Version: Postgresql = 11.3 Python = 3.7.3
I have a python script that is collecting data from the web and storing it in a database for further analysis.
The below sql statement always returns false when it attempts to compare the variable that has been fetched from the web against what already exists in the database. I think this happens because of a mismatch in the encoding of the variable.
As an example, the variable = Σ1, and Σ1 already exists in the database, so the below sql statement should return TRUE but instead returns FALSE.
cur.execute("SELECT EXISTS(SELECT 1 FROM table_name WHERE column_name = %s)", (variable,))
When I run "cur.query" it shows the following query is being executed:
b"SELECT EXISTS(SELECT 1 FROM table_name WHERE column_name = '\xce\xa31')"
In pgadmin4, the variable is correctly stored as Σ1. If I run the sql query above directly in pgadmin4 with "Σ1" it returns true as expected. But when I query to check if that variable already exists in the database from the python script, it returns false because it's comparing "Σ1" in the database against "\xce\xa31" in the sql query.
When I run "show CLIENT_ENCODING;" in pgadmin4 it shows "UTF8" and when I print "print(conn.encoding)" immediately before the sql statement in my script it also shows "UTF8".
Where am I going wrong?
If I do this:
>>> b"SELECT EXISTS(SELECT 1 FROM table_name WHERE column_name = '\xce\xa31')".decode("utf-8")
"SELECT EXISTS(SELECT 1 FROM table_name WHERE column_name = 'Σ1')"

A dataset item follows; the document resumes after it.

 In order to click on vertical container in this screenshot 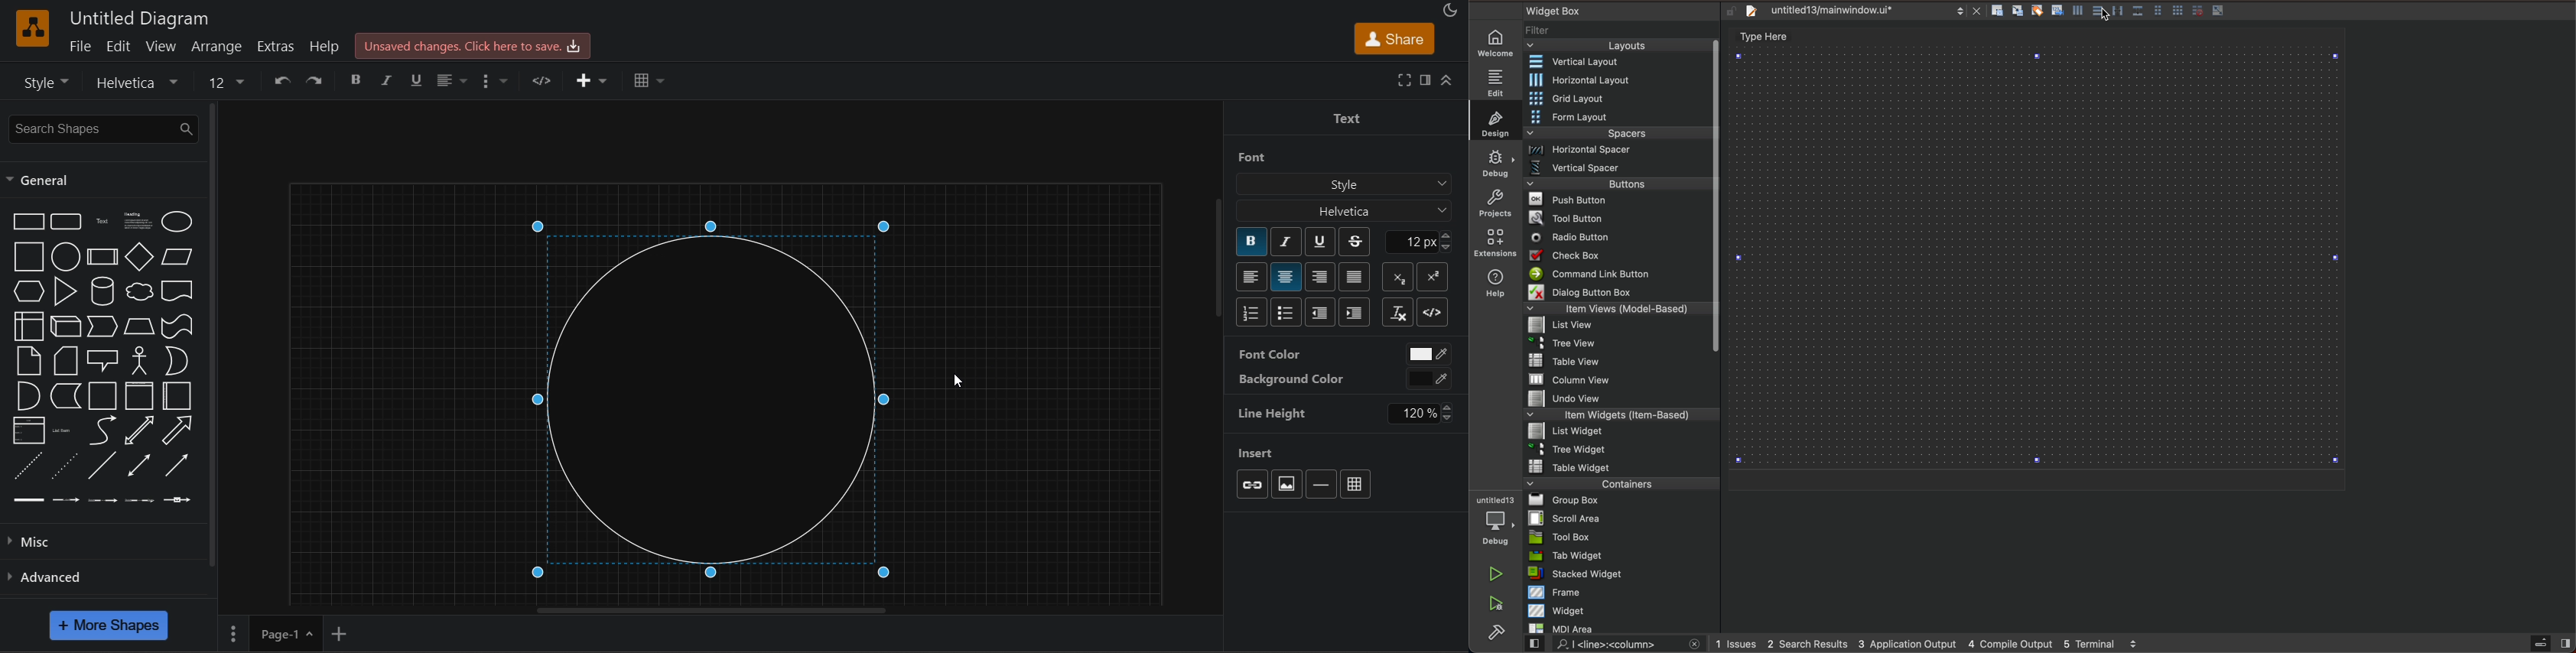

it shows that you're not doing anything wrong. The query that you are seeing displayed back is shown as UTF-8 bytes but it is exactly the same as the Unicode query you want. I suspect that the Greek symbol in the database isn't exactly what your select
expects to find. That may be because there are in fact several Unicode sigma signs: U+03A3, U+2211 and a few others besides.